* HAZ ESTO:
Resume el extracto en dos oraciones.

**** EXTRACTO

En el Prefacio a la segunda edición de la Gaya ciencia, Nietzsche habla del "agradecimiento" del convaleciente después de recuperar la salud en forma inesperada, de la "voluptuosidad de un agradecimiento triunfante", en el que se afirma, como nunca antes, el amor a la vida. Como nunca antes, por la diferencia de intensidad (la que corresponde a los placeres del recomienzo, después de un tiempo de privación) y porque se ama de otro modo, con sereno entusiasmo, y la certeza de que casi nada de uno mismo debe tomarse demasiado en serio.

Apenas comenzado el tiempo de la convalecencia, empecé a llevar un cuaderno de apuntes en Facebook, que enseguida tomó la apariencia y cumplió las funciones de un diario personal, para ejercitarme en registros y retóricas ajenos a mi oficio de crítico literario, primero, para aventurarme en algo que, ironizando, llamé "intimismo espectacular", después. Entre octubre de 2014 y diciembre de 2015, llevé el diario de un crítico y un profesor, el de un padre y un huérfano, el de un moralista improvisado, y el de alguien que se reconocía como sobreviviente de una depresión. El cuaderno virtual de ejercicios literarios fue también un cuaderno de ejercicios espirituales destinado al cuidado de la "salud mental" del diarista, la bitácora de un proceso de convalecencia que acaso no hubiese podido apreciar en sus diferentes matices, en la heterogeneidad de sus movimientos, de no haber  adquirido el hábito de anotar algo -impresiones, recuerdos, ocurrencias‑ para componer cada jornada con los recursos de lo imaginario.

********
**** DATOS RECOPILADOS

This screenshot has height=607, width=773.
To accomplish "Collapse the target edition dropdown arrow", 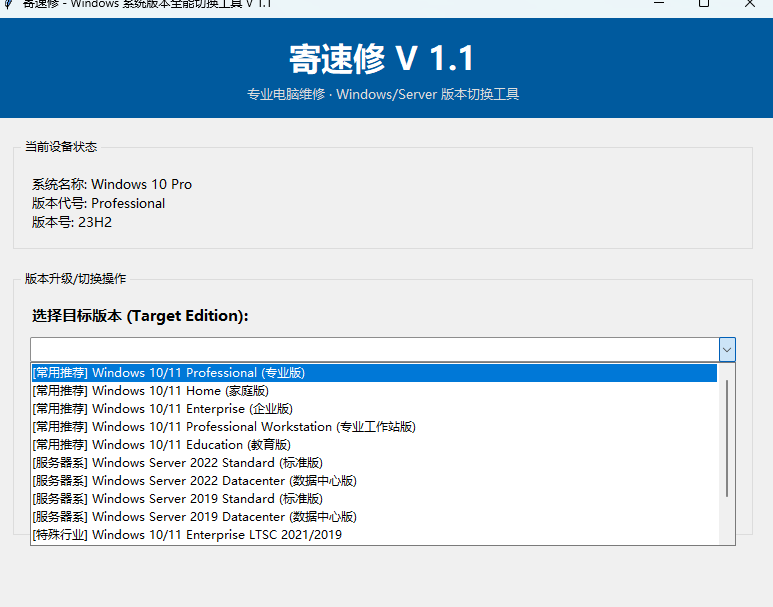I will coord(727,349).
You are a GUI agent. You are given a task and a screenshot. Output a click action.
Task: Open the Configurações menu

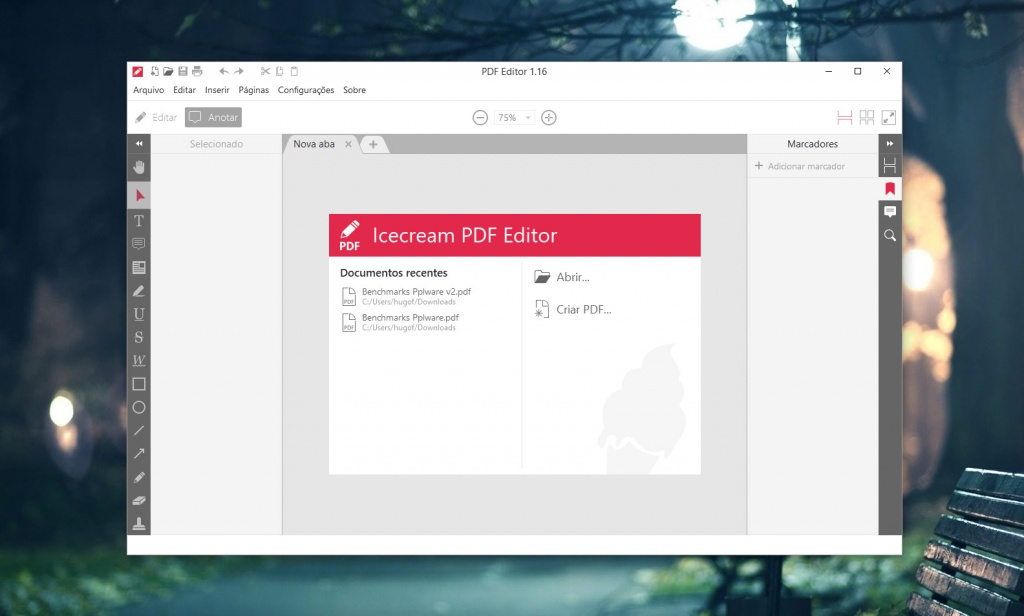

********

* LA RESPUESTA:
El extracto parte del Prefacio a la segunda edición de la Gaya ciencia, donde Nietzsche habla del agradecimiento del convaleciente que recupera la salud de forma inesperada y afirma como nunca antes el amor a la vida, con mayor intensidad y de otro modo. Quien escribe cuenta que, al comenzar su convalecencia, llevó entre octubre de 2014 y diciembre de 2015 un cuaderno de apuntes en Facebook que funcionó como diario personal, como ejercicio literario y espiritual y como bitácora de su proceso de recuperación tras una depresión.